[The data Boundary: Start]

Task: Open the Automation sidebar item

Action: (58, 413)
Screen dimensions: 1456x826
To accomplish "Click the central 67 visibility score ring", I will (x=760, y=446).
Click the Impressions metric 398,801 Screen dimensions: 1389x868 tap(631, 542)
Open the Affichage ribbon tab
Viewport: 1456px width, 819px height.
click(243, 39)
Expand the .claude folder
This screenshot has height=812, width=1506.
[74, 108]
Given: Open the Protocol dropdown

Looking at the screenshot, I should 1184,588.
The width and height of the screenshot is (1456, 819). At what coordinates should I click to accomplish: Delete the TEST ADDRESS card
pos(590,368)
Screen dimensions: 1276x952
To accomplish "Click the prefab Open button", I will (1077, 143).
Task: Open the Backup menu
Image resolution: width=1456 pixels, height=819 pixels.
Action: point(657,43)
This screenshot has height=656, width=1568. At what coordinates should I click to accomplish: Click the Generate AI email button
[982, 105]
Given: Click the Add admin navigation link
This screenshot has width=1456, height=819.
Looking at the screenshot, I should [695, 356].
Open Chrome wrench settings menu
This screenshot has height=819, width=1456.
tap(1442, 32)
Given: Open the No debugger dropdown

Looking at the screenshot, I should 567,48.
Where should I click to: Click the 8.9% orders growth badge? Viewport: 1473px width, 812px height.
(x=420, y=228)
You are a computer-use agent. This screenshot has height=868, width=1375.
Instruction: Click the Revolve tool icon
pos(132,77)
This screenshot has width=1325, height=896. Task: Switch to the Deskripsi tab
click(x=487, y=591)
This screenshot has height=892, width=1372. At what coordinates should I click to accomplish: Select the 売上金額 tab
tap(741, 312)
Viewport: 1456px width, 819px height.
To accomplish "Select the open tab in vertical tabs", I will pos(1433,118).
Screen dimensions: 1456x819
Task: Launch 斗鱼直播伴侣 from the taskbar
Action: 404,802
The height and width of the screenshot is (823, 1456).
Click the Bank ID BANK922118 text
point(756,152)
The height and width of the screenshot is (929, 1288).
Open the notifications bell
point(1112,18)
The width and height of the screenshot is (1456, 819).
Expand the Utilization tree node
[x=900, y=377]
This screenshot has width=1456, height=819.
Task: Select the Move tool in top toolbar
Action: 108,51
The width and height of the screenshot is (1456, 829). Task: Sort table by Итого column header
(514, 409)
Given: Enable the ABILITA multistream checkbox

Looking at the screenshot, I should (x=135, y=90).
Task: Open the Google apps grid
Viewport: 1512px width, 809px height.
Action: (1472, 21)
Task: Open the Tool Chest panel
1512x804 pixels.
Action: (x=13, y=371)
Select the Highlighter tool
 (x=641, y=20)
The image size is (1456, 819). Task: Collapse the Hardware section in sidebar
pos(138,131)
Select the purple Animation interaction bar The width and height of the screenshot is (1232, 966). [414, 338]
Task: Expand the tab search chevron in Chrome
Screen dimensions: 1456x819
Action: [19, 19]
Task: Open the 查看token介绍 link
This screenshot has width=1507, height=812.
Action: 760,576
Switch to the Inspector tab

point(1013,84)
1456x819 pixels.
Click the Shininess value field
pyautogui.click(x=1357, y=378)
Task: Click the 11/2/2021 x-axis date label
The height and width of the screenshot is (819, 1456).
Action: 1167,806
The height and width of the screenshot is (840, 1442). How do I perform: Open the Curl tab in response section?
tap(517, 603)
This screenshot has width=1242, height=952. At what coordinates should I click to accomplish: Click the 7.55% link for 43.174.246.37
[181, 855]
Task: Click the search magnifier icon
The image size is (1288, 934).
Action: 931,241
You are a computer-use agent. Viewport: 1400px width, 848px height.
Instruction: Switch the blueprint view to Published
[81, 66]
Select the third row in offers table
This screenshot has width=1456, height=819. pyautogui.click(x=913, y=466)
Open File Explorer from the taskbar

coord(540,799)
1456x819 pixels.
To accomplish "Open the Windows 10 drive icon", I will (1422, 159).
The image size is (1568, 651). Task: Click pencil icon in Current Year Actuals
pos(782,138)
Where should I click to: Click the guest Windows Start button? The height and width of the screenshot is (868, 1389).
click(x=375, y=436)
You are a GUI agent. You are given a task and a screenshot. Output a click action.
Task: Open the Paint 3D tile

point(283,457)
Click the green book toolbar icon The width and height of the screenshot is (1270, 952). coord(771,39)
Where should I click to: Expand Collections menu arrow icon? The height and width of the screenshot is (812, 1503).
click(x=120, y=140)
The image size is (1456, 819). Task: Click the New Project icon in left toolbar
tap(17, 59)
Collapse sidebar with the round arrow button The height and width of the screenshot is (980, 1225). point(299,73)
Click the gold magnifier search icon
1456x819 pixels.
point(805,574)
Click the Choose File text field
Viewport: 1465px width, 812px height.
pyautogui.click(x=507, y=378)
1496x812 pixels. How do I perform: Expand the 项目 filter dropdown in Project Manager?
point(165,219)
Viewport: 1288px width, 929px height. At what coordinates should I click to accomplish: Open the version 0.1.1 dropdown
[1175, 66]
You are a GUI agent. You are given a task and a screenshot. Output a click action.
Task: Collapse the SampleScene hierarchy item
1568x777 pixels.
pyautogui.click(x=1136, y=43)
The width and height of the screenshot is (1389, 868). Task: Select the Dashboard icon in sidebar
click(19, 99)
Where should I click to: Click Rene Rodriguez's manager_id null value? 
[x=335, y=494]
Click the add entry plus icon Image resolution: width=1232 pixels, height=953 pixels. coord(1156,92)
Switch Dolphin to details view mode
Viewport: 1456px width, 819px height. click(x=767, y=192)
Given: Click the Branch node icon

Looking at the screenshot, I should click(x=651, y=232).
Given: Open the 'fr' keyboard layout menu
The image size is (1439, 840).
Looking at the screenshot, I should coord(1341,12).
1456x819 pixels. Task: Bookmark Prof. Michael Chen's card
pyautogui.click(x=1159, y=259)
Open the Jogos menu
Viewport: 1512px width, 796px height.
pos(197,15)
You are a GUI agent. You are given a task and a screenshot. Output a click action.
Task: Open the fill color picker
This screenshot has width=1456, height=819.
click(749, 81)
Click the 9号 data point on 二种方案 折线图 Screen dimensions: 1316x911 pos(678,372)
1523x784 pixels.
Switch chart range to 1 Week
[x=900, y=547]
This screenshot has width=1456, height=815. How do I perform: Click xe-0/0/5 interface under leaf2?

[The data Boundary: End]

- _What to work on_:
Repeat the material in full, exactly as written.

- _Response below_:
Task: Open the Automation sidebar item

Action: (58, 413)
Screen dimensions: 1456x826
To accomplish "Click the central 67 visibility score ring", I will (x=760, y=446).
Click the Impressions metric 398,801 Screen dimensions: 1389x868 tap(631, 542)
Open the Affichage ribbon tab
Viewport: 1456px width, 819px height.
click(243, 39)
Expand the .claude folder
This screenshot has height=812, width=1506.
[74, 108]
Given: Open the Protocol dropdown

Looking at the screenshot, I should 1184,588.
The width and height of the screenshot is (1456, 819). At what coordinates should I click to accomplish: Delete the TEST ADDRESS card
pos(590,368)
Screen dimensions: 1276x952
To accomplish "Click the prefab Open button", I will (1077, 143).
Task: Open the Backup menu
Image resolution: width=1456 pixels, height=819 pixels.
Action: point(657,43)
This screenshot has height=656, width=1568. At what coordinates should I click to accomplish: Click the Generate AI email button
[982, 105]
Given: Click the Add admin navigation link
This screenshot has width=1456, height=819.
Looking at the screenshot, I should [695, 356].
Open Chrome wrench settings menu
This screenshot has height=819, width=1456.
tap(1442, 32)
Given: Open the No debugger dropdown

Looking at the screenshot, I should 567,48.
Where should I click to: Click the 8.9% orders growth badge? Viewport: 1473px width, 812px height.
(x=420, y=228)
You are a computer-use agent. This screenshot has height=868, width=1375.
Instruction: Click the Revolve tool icon
pos(132,77)
This screenshot has width=1325, height=896. Task: Switch to the Deskripsi tab
click(x=487, y=591)
This screenshot has height=892, width=1372. At what coordinates should I click to accomplish: Select the 売上金額 tab
tap(741, 312)
Viewport: 1456px width, 819px height.
To accomplish "Select the open tab in vertical tabs", I will pos(1433,118).
Screen dimensions: 1456x819
Task: Launch 斗鱼直播伴侣 from the taskbar
Action: 404,802
The height and width of the screenshot is (823, 1456).
Click the Bank ID BANK922118 text
point(756,152)
The height and width of the screenshot is (929, 1288).
Open the notifications bell
point(1112,18)
The width and height of the screenshot is (1456, 819).
Expand the Utilization tree node
[x=900, y=377]
This screenshot has width=1456, height=819.
Task: Select the Move tool in top toolbar
Action: 108,51
The width and height of the screenshot is (1456, 829). Task: Sort table by Итого column header
(514, 409)
Given: Enable the ABILITA multistream checkbox

Looking at the screenshot, I should (x=135, y=90).
Task: Open the Google apps grid
Viewport: 1512px width, 809px height.
Action: (1472, 21)
Task: Open the Tool Chest panel
1512x804 pixels.
Action: (x=13, y=371)
Select the Highlighter tool
 (x=641, y=20)
The image size is (1456, 819). Task: Collapse the Hardware section in sidebar
pos(138,131)
Select the purple Animation interaction bar The width and height of the screenshot is (1232, 966). [414, 338]
Task: Expand the tab search chevron in Chrome
Screen dimensions: 1456x819
Action: [19, 19]
Task: Open the 查看token介绍 link
This screenshot has width=1507, height=812.
Action: 760,576
Switch to the Inspector tab

point(1013,84)
1456x819 pixels.
Click the Shininess value field
pyautogui.click(x=1357, y=378)
Task: Click the 11/2/2021 x-axis date label
The height and width of the screenshot is (819, 1456).
Action: 1167,806
The height and width of the screenshot is (840, 1442). How do I perform: Open the Curl tab in response section?
tap(517, 603)
This screenshot has width=1242, height=952. At what coordinates should I click to accomplish: Click the 7.55% link for 43.174.246.37
[181, 855]
Task: Click the search magnifier icon
The image size is (1288, 934).
Action: 931,241
You are a computer-use agent. Viewport: 1400px width, 848px height.
Instruction: Switch the blueprint view to Published
[81, 66]
Select the third row in offers table
This screenshot has width=1456, height=819. pyautogui.click(x=913, y=466)
Open File Explorer from the taskbar

coord(540,799)
1456x819 pixels.
To accomplish "Open the Windows 10 drive icon", I will (1422, 159).
The image size is (1568, 651). Task: Click pencil icon in Current Year Actuals
pos(782,138)
Where should I click to: Click the guest Windows Start button? The height and width of the screenshot is (868, 1389).
click(x=375, y=436)
You are a GUI agent. You are given a task and a screenshot. Output a click action.
Task: Open the Paint 3D tile

point(283,457)
Click the green book toolbar icon The width and height of the screenshot is (1270, 952). coord(771,39)
Where should I click to: Expand Collections menu arrow icon? The height and width of the screenshot is (812, 1503).
click(x=120, y=140)
The image size is (1456, 819). Task: Click the New Project icon in left toolbar
tap(17, 59)
Collapse sidebar with the round arrow button The height and width of the screenshot is (980, 1225). point(299,73)
Click the gold magnifier search icon
1456x819 pixels.
point(805,574)
Click the Choose File text field
Viewport: 1465px width, 812px height.
pyautogui.click(x=507, y=378)
1496x812 pixels. How do I perform: Expand the 项目 filter dropdown in Project Manager?
point(165,219)
Viewport: 1288px width, 929px height. At what coordinates should I click to accomplish: Open the version 0.1.1 dropdown
[1175, 66]
You are a GUI agent. You are given a task and a screenshot. Output a click action.
Task: Collapse the SampleScene hierarchy item
1568x777 pixels.
pyautogui.click(x=1136, y=43)
The width and height of the screenshot is (1389, 868). Task: Select the Dashboard icon in sidebar
click(19, 99)
Where should I click to: Click Rene Rodriguez's manager_id null value? 
[x=335, y=494]
Click the add entry plus icon Image resolution: width=1232 pixels, height=953 pixels. coord(1156,92)
Switch Dolphin to details view mode
Viewport: 1456px width, 819px height. click(x=767, y=192)
Given: Click the Branch node icon

Looking at the screenshot, I should click(x=651, y=232).
Given: Open the 'fr' keyboard layout menu
The image size is (1439, 840).
Looking at the screenshot, I should coord(1341,12).
1456x819 pixels. Task: Bookmark Prof. Michael Chen's card
pyautogui.click(x=1159, y=259)
Open the Jogos menu
Viewport: 1512px width, 796px height.
pos(197,15)
You are a GUI agent. You are given a task and a screenshot. Output a click action.
Task: Open the fill color picker
This screenshot has width=1456, height=819.
click(749, 81)
Click the 9号 data point on 二种方案 折线图 Screen dimensions: 1316x911 pos(678,372)
1523x784 pixels.
Switch chart range to 1 Week
[x=900, y=547]
This screenshot has width=1456, height=815. How do I perform: Click xe-0/0/5 interface under leaf2?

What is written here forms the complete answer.